EXERCISE: Tally the lines in the rows below that contain the string "height", and reply with that number alone.

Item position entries

** START **

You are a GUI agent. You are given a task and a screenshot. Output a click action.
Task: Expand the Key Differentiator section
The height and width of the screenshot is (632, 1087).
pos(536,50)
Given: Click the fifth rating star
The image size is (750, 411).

** END **
** START **

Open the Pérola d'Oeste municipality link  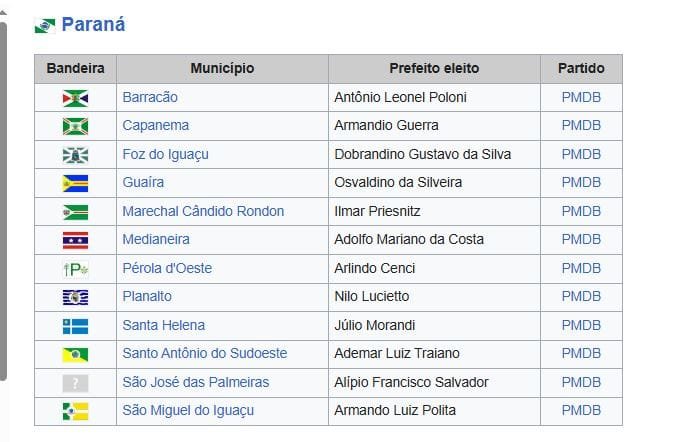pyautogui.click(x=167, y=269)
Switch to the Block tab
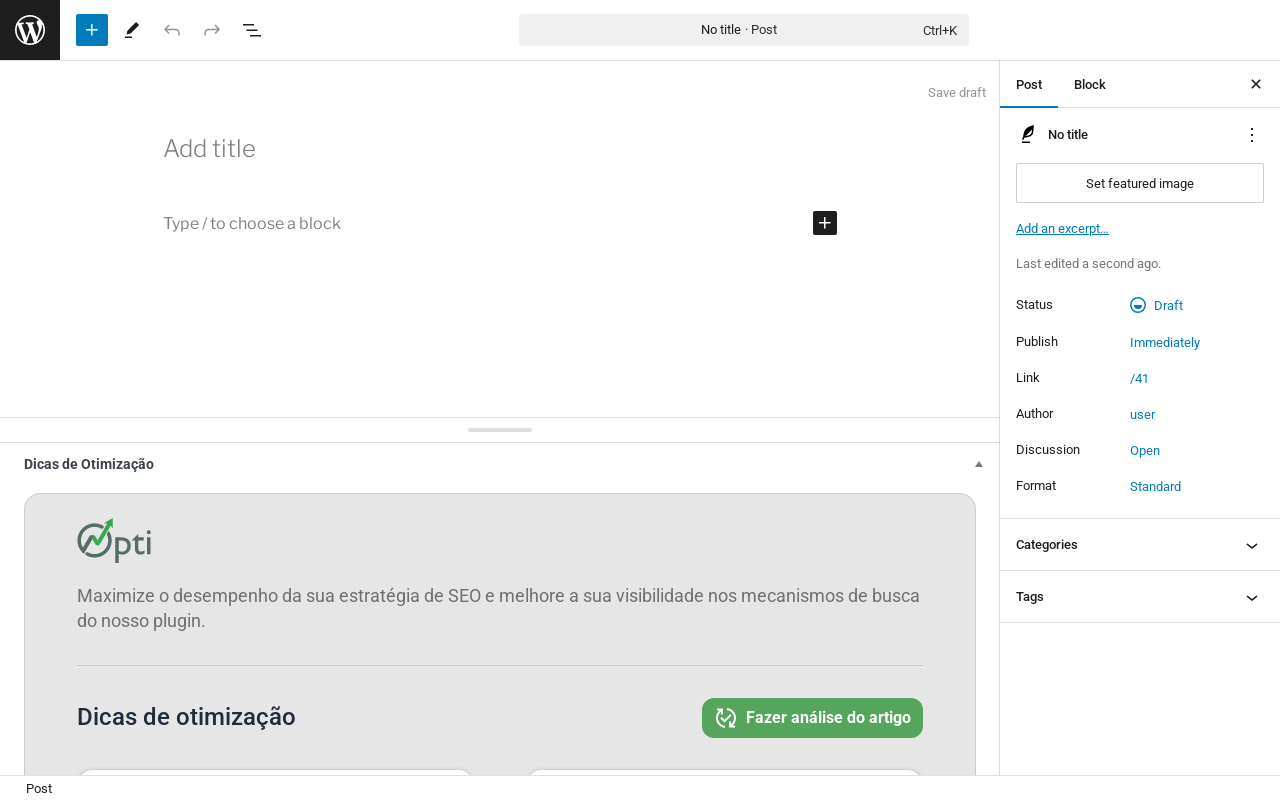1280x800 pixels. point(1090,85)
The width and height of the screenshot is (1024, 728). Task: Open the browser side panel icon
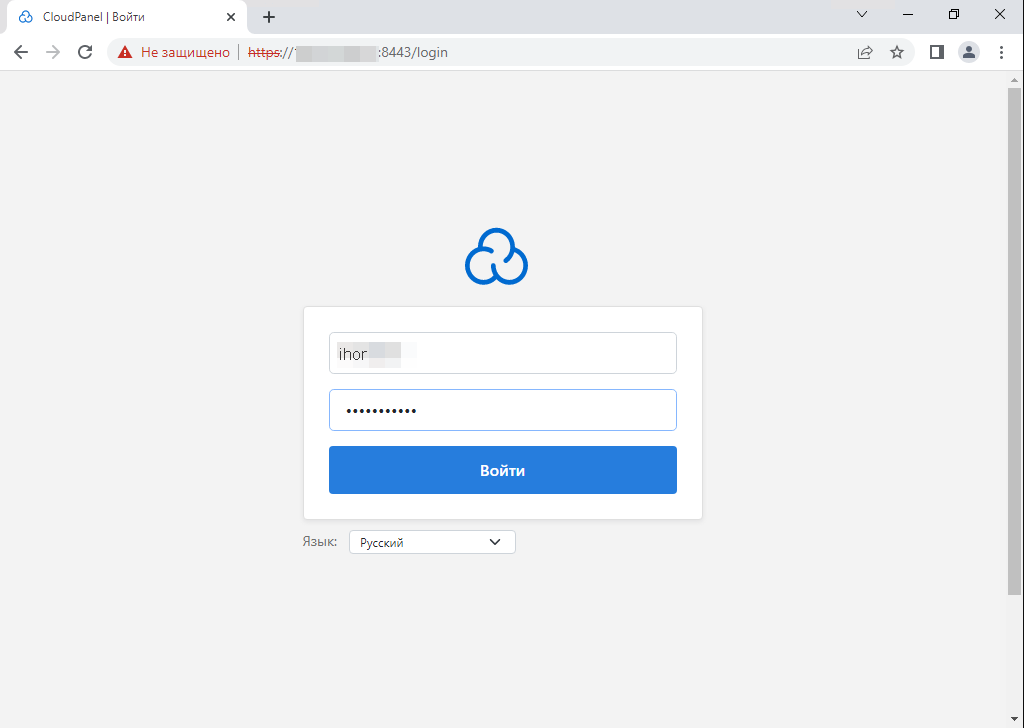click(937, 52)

** END **

RESPONSE: 2